At the start of my diagnosis I was put on prophylactic antibiotics to try and minimise the amount of infections I was getting but unfortunately, I was still getting quite a number of infections. When I was around 15, I was started on subcutaneous immunoglobulin infusions a nurse came to my house and trained me up on how to give myself the infusions weekly. It took me about 4 sessions to be fully competent on how to do my own infusions, but I felt like the treatment gave me some control over the disease and was flexible around school, so I was able to do the treatment on an evening or weekend.

As a child my education had suffered a little with the amount of time that I had off of school with viruses and infections, but I also worked hard to try and catch up on the days that I missed. The one thing that I struggled with CVID is being told all of the things that you wouldn’t be able to do due to having the disease like working with children or nursing which were my career choices growing up but due to the risk of infection I was advised not to do so. I was also advised that I wouldn’t be able to travel. I went to uni and studied an event management degree all while continuing my subcutaneous infusions each week. I was under the care of an adult immunologist and the doctor was amazing and helped me understand that CVID doesn’t define me and we had discussed me being able to make a trip to Australia to travel and see my aunt and uncle. We were able to put in place a referral to an immunologist in Australia in Sydney who would take on my care and treatment plan.

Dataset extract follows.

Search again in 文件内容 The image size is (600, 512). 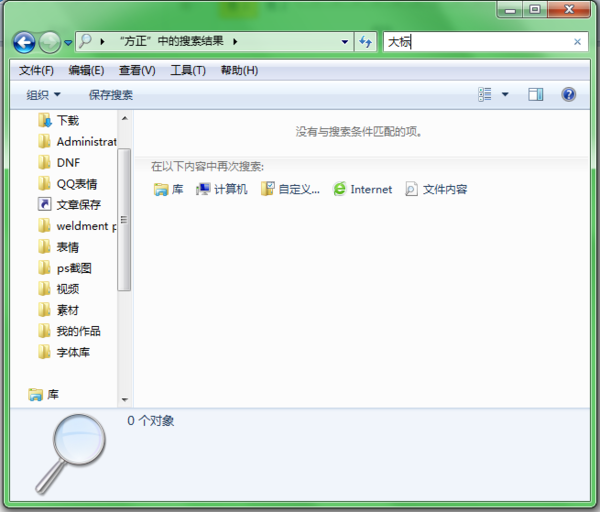[436, 189]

There was a hiccup in that plan when I got sick with double pneumonia and pleurisy and was admitted to hospital for a two week stay, this was my first admission with a severe infection and I think it was a wake-up call of how quick the severe infections could hit. Previous to this infection I would have a week or two oral antibiotics treatment and be okay but this was different and needed Iv antibiotics. This was three months before I was due to leave the UK to travel Australia on my own and now wasn’t sure if I should still go but knew I would regret it if I didn’t go. I then changed from subcutaneous infusions to monthly intravenous immunoglobulin infusions which would be the treatment I would receive in Australia and decided I would go ahead with the travelling as it would be a once in a lifetime trip.

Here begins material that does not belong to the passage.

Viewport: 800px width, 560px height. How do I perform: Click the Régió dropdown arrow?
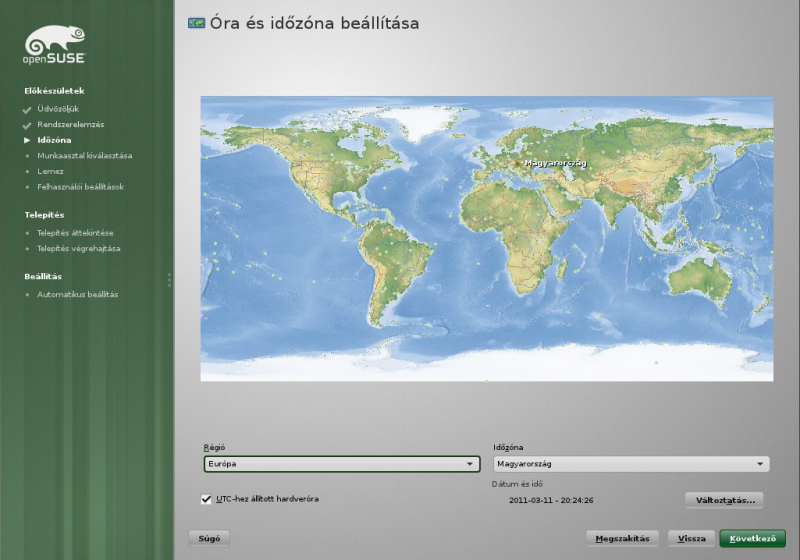click(470, 464)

I was able to travel and explore parts of Australia and wasn’t going to let my CVID diagnosis stop me from living life to the fullest. I have been in Australia nearly 6 years and live in regional NSW, I travel to Sydney every 6 months to see my immunologist and up until recently was on intravenous immunoglobulin infusions then we switched to subcutaneous infusions due to having issues with cannulation on my veins, and now I am able to do my infusions at home without taking time off of work or having most of the day in a hospital clinic. In the nearly 6 years I have been living in Australia I have been able to do some travelling and have been to Melbourne, Adelaide and I backpacked along the east coast of Australia – skydived above the Whitsundays and camped at Fraser Island just to name a few. I got married at a zoo and my little toddler keeps me very busy and brings so much joy to my life.

I rely on plasma donations to be able to continue to receive my immunoglobulin replacement therapy every week, which helps give my immune system the antibodies that it needs to be able to fight bugs and infections and hopefully keep my infections at a minimum. I am so grateful for everyone that donates for me to be able to have this treatment which is likely to be for life and not only help me but help others who have immune deficiency.